EXERCISE TASK A -
In the entries below, repeat word for word the part that opens with the line containing "461x259 pixels." and closes with the line containing "click(x=164, y=323)".

DOCUMENT PASSAGE -
>>>>>
The pension payment. The $563.2 million ARC due July 1 was set by the SDCERS Board of Administration on March 13, 2026. SDCERS is a separate legal entity governed by its own fiduciary board under the City Charter. The council cannot vote to pay less. The mayor cannot propose to pay less. The only lever available to the city is a multi-year actuarial assumption change — which SDCERS itself will consider in September 2026, and which cuts both ways. If the board revises investment return assumptions upward, the payment falls; if downward, it rises. The decision happens in a board room public testimony cannot reach.

The workforce. The San Diego County Taxpayers Association's April 7 fiscal review documented 461 percent growth in middle-management positions since 2011 — from 70 to 393 — against a general population growth rate under 0.5 percent per year. The mayor's budget eliminates 48 management positions. At that pace, the 2011 baseline is more than six decades away. Any serious reduction beyond this level would require renegotiating memoranda of understanding with at least four employee bargaining units. Those negotiations are closed-session under § 54957.6. You will not hear them debated at a budget hearing.

Proposition B obligations. San Diego voters approved pension reform in 2012 by 66 percent. The California Supreme Court invalidated it procedurally in 2018. A San Diego Superior Court formally struck it down in 2021. The city has since paid millions to reinstate defined-benefit pensions for successive tranches of employees — white-collar, blue-collar, roughly 1,000 police officers at $7.5 million in July 2025, a "Phase 3" group of 204 workers at $2.2 million, with $11 million more in pending litigation over police academy pension credit. The total cost of the Prop B reversal, compounded into future pension payments, is in the hundreds of millions. The voters have no remaining mechanism to affect this outcome. The courts have spoken. The council is simply executing the judgment.

These three items, taken together, explain the deficit. None is subject to public comment. None is negotiable at a budget hearing. And the administration knows it, which is why the hearings proceed on the items — arts, libraries, park rangers, rec center hours — that are visible, emotionally resonant, and ultimately marginal to the fiscal picture.

Where Pressure Can Actually Bite

None of this is an argument for civic disengagement. It is an argument for directing civic energy toward the mechanisms that actually move outcomes.

The ballot box is one. Measure E, the 2024 sales tax increase, failed. The trash collection fee and Balboa Park parking fees are being challenged at the ballot now. Whatever one thinks of those particular measures, they alter the revenue envelope the mayor has to work within the following year — which is an actual structural change, not a line-item shuffle.
<<<<<
EXERCISE INPUTS -
>>>>>
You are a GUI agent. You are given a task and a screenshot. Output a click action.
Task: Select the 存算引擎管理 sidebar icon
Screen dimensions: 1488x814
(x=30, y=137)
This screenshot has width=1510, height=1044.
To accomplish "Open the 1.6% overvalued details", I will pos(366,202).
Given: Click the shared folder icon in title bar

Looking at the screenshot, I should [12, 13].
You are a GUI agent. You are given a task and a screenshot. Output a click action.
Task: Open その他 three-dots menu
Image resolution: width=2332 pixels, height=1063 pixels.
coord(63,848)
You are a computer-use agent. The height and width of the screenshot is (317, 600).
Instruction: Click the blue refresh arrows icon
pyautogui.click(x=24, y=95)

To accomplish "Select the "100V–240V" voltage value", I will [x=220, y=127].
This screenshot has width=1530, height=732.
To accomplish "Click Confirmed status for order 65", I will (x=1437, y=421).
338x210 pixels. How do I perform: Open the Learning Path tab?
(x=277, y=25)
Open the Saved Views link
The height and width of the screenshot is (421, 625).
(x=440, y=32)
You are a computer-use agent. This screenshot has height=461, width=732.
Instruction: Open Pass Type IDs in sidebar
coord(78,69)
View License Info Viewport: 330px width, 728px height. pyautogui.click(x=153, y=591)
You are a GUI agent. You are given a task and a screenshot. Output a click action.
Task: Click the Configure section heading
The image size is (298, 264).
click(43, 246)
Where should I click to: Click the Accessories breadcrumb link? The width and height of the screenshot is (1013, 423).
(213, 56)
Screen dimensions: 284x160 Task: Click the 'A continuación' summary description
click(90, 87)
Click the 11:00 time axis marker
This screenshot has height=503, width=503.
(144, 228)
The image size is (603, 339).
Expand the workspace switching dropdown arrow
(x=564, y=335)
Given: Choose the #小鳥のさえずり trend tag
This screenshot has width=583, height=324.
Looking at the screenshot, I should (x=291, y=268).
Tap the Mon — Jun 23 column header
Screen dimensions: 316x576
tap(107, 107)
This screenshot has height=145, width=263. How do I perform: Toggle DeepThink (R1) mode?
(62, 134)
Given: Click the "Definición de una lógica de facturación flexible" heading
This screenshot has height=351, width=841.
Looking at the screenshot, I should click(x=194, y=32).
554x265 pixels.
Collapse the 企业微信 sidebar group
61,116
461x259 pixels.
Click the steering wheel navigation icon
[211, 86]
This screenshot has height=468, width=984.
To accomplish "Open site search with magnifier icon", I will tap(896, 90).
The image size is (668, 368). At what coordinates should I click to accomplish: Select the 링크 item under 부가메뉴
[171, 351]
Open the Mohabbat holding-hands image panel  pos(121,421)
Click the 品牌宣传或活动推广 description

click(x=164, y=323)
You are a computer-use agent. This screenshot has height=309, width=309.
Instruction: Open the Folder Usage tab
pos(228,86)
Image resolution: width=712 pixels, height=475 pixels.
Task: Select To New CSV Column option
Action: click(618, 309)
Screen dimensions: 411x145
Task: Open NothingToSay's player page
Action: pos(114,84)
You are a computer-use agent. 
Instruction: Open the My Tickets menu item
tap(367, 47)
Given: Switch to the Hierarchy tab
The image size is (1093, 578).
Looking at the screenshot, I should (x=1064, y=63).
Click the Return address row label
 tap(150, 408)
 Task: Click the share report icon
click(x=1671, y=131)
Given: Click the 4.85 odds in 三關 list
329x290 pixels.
<<<<<
EXERCISE TASK B -
Quote the part of the San Diego budget passage that opens with the words containing "Where Pressure Can" and closes with "a line-item shuffle.".

EXERCISE RESULT A -
461x259 pixels.
Click the steering wheel navigation icon
[211, 86]
This screenshot has height=468, width=984.
To accomplish "Open site search with magnifier icon", I will tap(896, 90).
The image size is (668, 368). At what coordinates should I click to accomplish: Select the 링크 item under 부가메뉴
[171, 351]
Open the Mohabbat holding-hands image panel  pos(121,421)
Click the 品牌宣传或活动推广 description

click(x=164, y=323)

EXERCISE RESULT B -
Where Pressure Can Actually Bite

None of this is an argument for civic disengagement. It is an argument for directing civic energy toward the mechanisms that actually move outcomes.

The ballot box is one. Measure E, the 2024 sales tax increase, failed. The trash collection fee and Balboa Park parking fees are being challenged at the ballot now. Whatever one thinks of those particular measures, they alter the revenue envelope the mayor has to work within the following year — which is an actual structural change, not a line-item shuffle.